Massachusetts public health officials have activated an “emergency operations plan” to ensure continued access to medical care as the Steward Health Care hospital system faces an increasingly worrying financial outlook.
While Steward’s facilities, including eight hospitals mostly in eastern Massachusetts, remain open, the for-profit company is deeply in debt. State officials, medical providers and patients say they worry about the future of their local health care facilities and the potential loss of affordable and accessible medical treatment.
The state’s Executive Office of Health and Human Services said in a statement Friday that the emergency operations plan included a regional “Incident Command System” to coordinate health care access, keep patients safe, and protect providers’ jobs “in the context of Steward Hospitals’ financial challenges.”
The Incident Command System is “a well-established public health tool” run by the Department of Public Health that brings together state agencies, medical providers, labor organizations, and others in a coordinated response to Stewards’ woes, the statement reads.
Steward employs some 16,000 people in Massachusetts, Gov. Maura Healey said earlier this week.
If the company can sell any part of its health care operations, officials said the Incident Command System will also oversee the transition.
“The Incident Command System incorporates the ongoing external monitoring in all Steward hospitals, enables DPH to rapidly respond to any clinical needs or issues that arise, and fosters increased communication with other regional health care organizations, first responders and community leaders,” Department of Public Health Commissioner Dr. Robert Goldstein explained.
State and national officials have accused Steward’s leadership of financial malpractice, bolstered by reports that executives lived lavishly as the healthcare system crumbled.
The company is reportedly tens of millions of dollars in debt due to missed payments to vendors and its de facto landlord, Medical Properties Trust, which bought Steward’s hospital properties eight years ago and leased them back to the health care company.
Tales from across Steward’s hospital system point to persistent staffing and supply issues as the company’s financial troubles mounted.
In February, Healey called on Steward to wind down its operations in Massachusetts after the company failed to fully comply with her office’s request for key financial documents, MassLive previously reported.
The governor said Tuesday that her office was weighing “different scenarios” as a loan forbearance period for Steward ends.
Steward announced in February that it had secured an additional $150 million in bridge financing, on top of a $600 million loan it received in the summer of 2023, according to Business Wire. That loan would allow Steward “to reset its operations and address vendor obligations,” the wire service reported.
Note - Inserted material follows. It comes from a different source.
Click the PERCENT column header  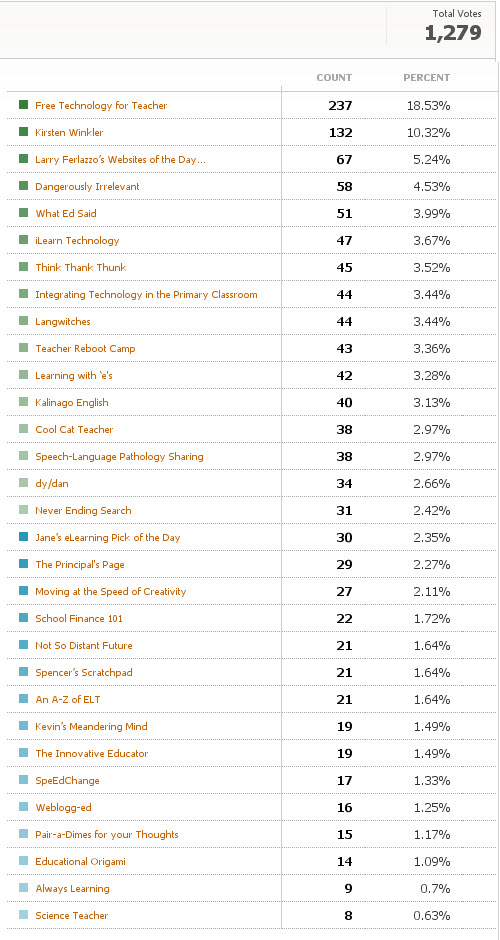[426, 78]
Dr. Gregg Meyer, a longtime executive at Mass General Brigham, Massachusetts General Physicians Organization and Dartmouth Health, will lead the state’s Incident Command System, Health and Human Services officials said in their statement.
He is a practicing primary care physician with “extensive experience in hospital operations and crisis management and is nationally recognized for his leadership in hospital quality and safety and population health,” the statement read.
Material from previous MassLive stories was used in this report.